49ers defensive back Perrish Cox sat out last season while dealing with a sexual assault charge for which he was subsequently acquitted. The woman is now suing Cox and Denver Broncos wide receiver Demaryius Thomas in a lawsuit claiming battery, sexual assault and battery, conspiracy, outrageous conduct and negligence (copy of the complaint). Thomas was not charged in the original criminal investigation.
Cox was acquitted in March, but could still lose the civil suit based on the burden of proof. In a criminal case, the prosecution must prove guilt beyond a reasonable doubt. That basically means the jury needs to be certain of the defendant's guilt. There can be crazy theories, but reasonable doubt basically means removing reasonable alternatives.
In the civil case, the burden of proof is preponderance of the evidence. That basically means the jury will need to believe one side more than the other, even if it is merely .01% more. If they believe the plaintiff more than Cox and/or Thomas by any margin, they would need to decide for the plaintiff.
The most significant difference is in some of the evidence involved. Apparently there was a belief that the plaintiff might have been drugged at some point earlier in the evening. It appears the prosecution elected not to pursue this avenue of the case. In a criminal case, the prosecutor has the ability to make all necessary strategic decisions.
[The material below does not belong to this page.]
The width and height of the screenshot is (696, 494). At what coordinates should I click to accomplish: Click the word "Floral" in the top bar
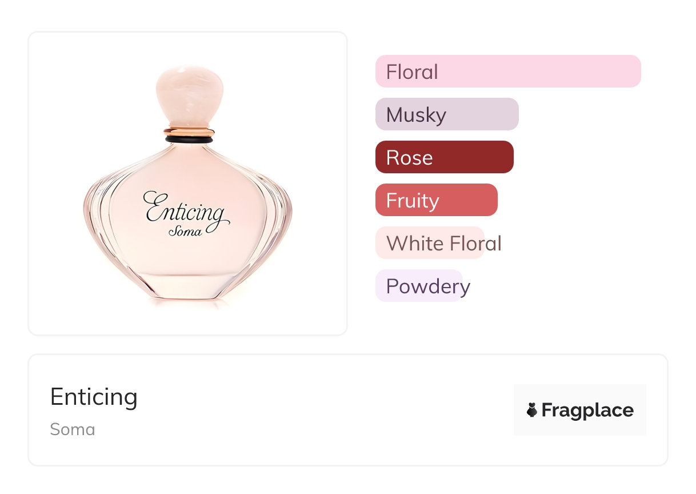pos(412,72)
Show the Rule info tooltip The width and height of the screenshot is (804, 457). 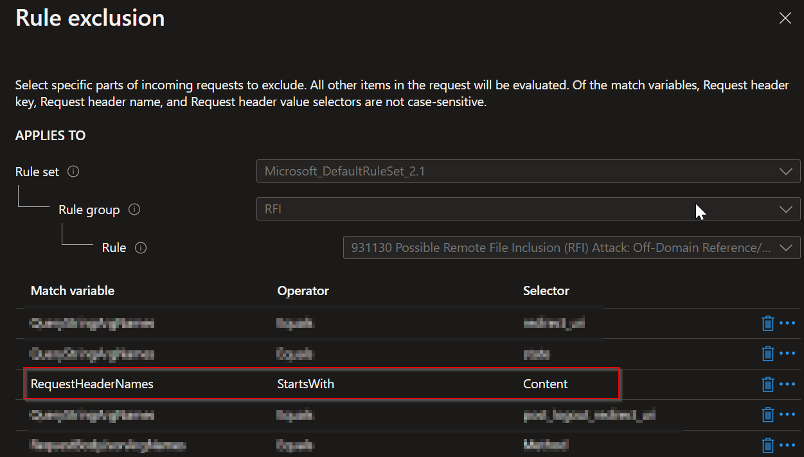pyautogui.click(x=141, y=247)
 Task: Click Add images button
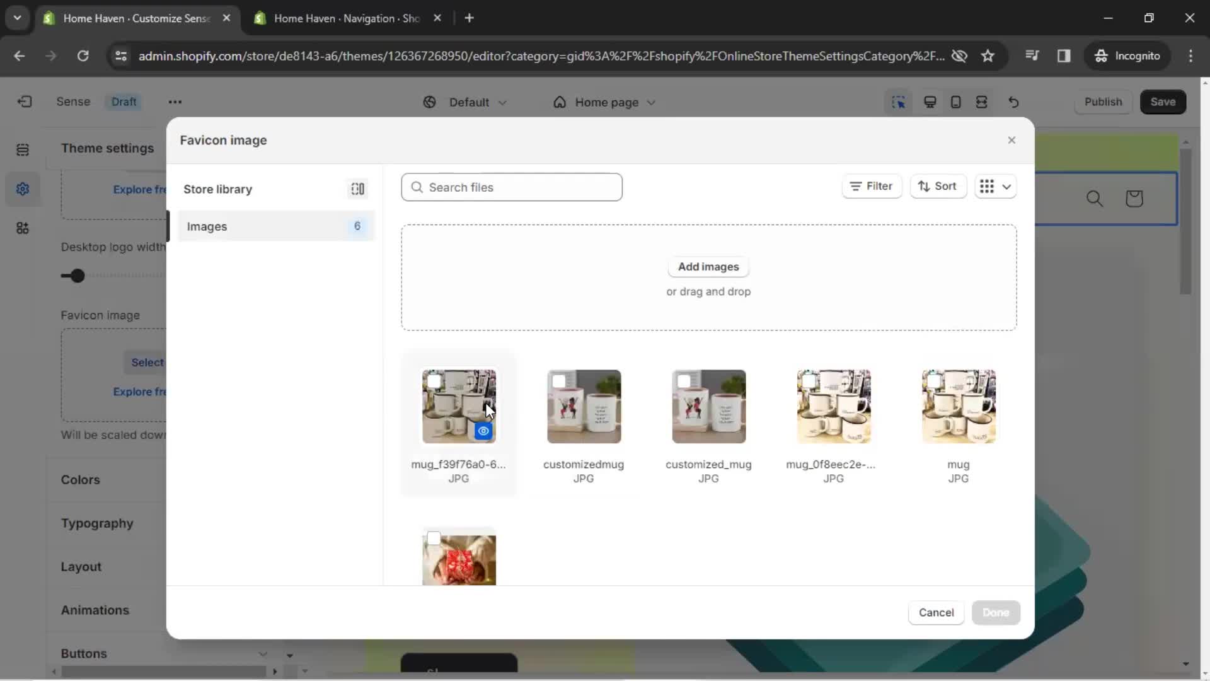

In a civil case, the plaintiff's attorney is working directly for the plaintiff, so additional issues could be brought up in the case.
Although Cox was acquitted of the charges in March, he still could face a suspension by the NFL. The league has not announced a decision with regards to potential discipline. Even though Cox was acquitted, the NFL has shown that its discipline process operates independent of any court decisions. The most prominent example was Ben Roethlisberger's suspension without having been charged with a crime (think what you want of it).
From a purely football perspective, Perrish Cox is in a very interesting position heading into training camp. He brings special teams potential while also getting a shot at cornerback playing time. Although the 49ers would appear to have their top three cornerbacks locked in (Rogers, Brown, Culliver), they remain fairly limited at the safety position. It is possible they might find themselves leaning a bit more on cornerbacks when they go to more DB-heavy defensive formations.